The research center, one of four new University of California Institutes for Science and Innovation, is aimed at developing the nanotechnological advances that will dominate science and the economy in the 21st century.

Williams, who leads nanotechnology research at HP Labs, said this emerging field can create huge scientific and economic opportunities.

"Nano-engineering has the potential to greatly improve the properties of nearly every material object manufactured by humans, and will lead to the creation of new medicines, materials and devices that will substantially improve the health, wealth and security of the world's people" he said. Williams, an HP Senior Fellow, is a past winner of the prestigious Feynmann Prize in Nanotechnology.

Williams joined California Governor Gray Davis, UC President Richard Atkinson, UCLA Chancellor Albert Carnesale and other officials on the campus of the University of California Los Angeles to inaugurate the 184,712-square-foot research and education center, which is scheduled for completion in winter 2004.

Williams said he hopes the institute will help California and the United States provide global leadership in the emerging field of nanotechnology. Currently, the U.S. invests less than 20 percent of the worldwide funding for nanotechnology research.
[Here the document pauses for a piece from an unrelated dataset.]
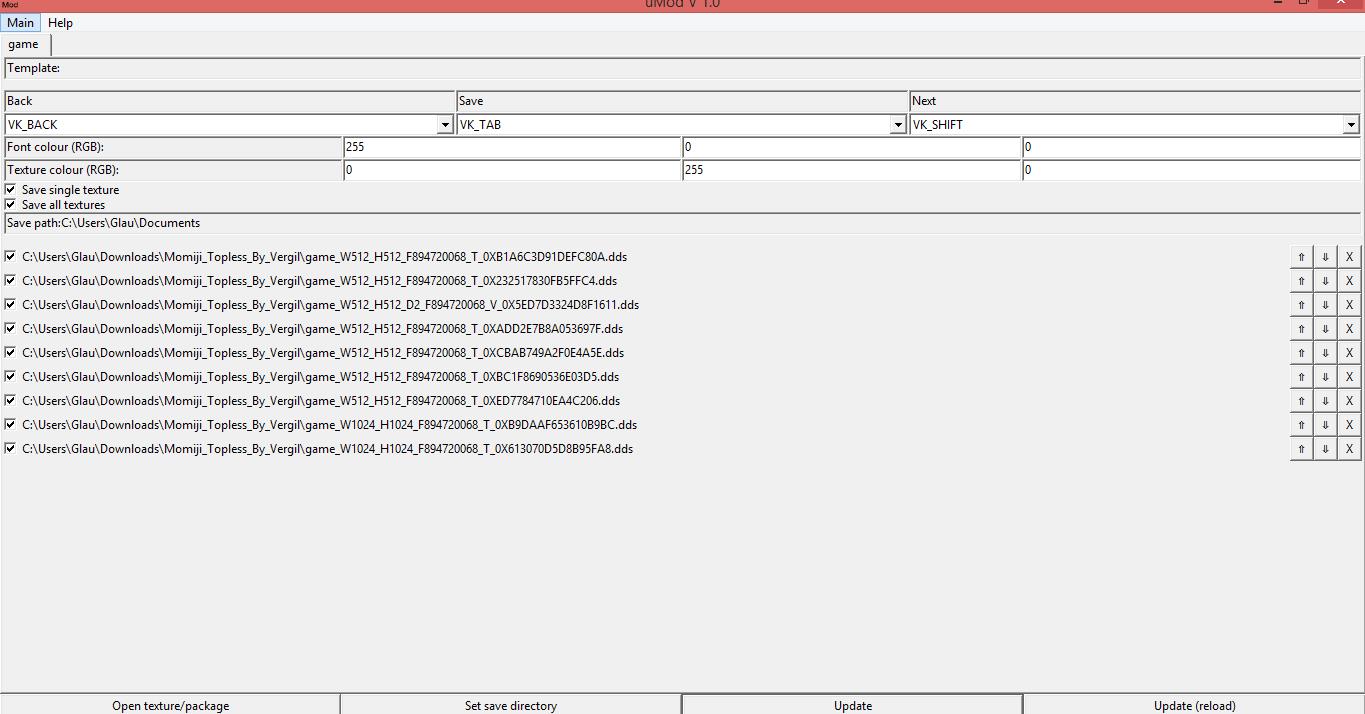1365x714 pixels.
Task: Open the Back key dropdown showing VK_BACK
Action: point(445,125)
So how can the California NanoSystems Institute (CNSI) lead the world? "To be bolder and smarter than anyone else," he said.
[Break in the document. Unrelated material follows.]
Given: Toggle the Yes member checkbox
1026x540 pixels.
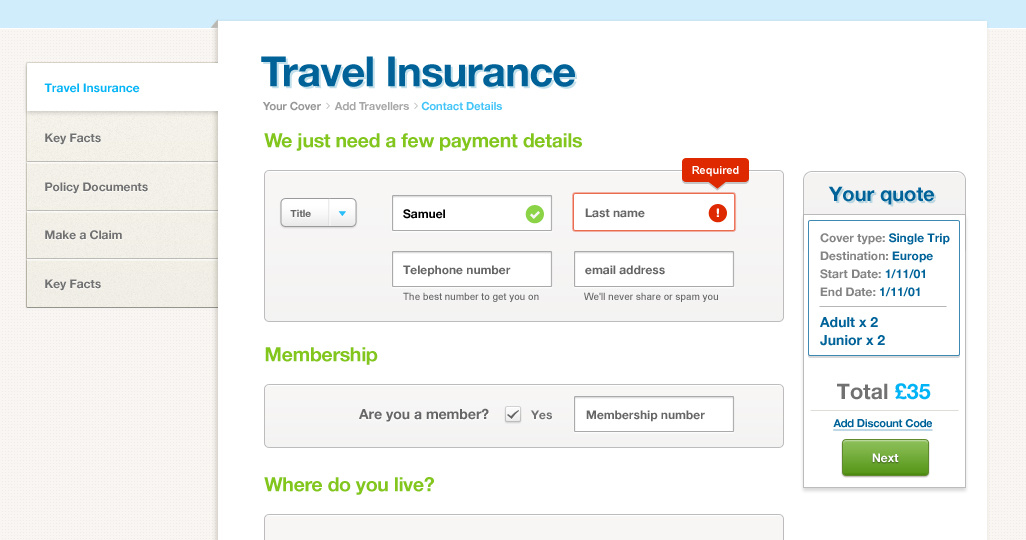Looking at the screenshot, I should [x=513, y=414].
He urged the CNSI to resist the tempation to create a curriculum "in which each student learns a little bit of everything," and instead to insist that each student become very deep within a particular area but able to communicate with people from many fields.

In addition, Williams said the institute will require new models of collaboration for academic, government and industry researchers that enables them to complement each other and leverage their capabilities.

"Finally, the CNSI must simply lead," he said. "The only acceptable goal for a major research institute in the greater university system in the world is to be the best."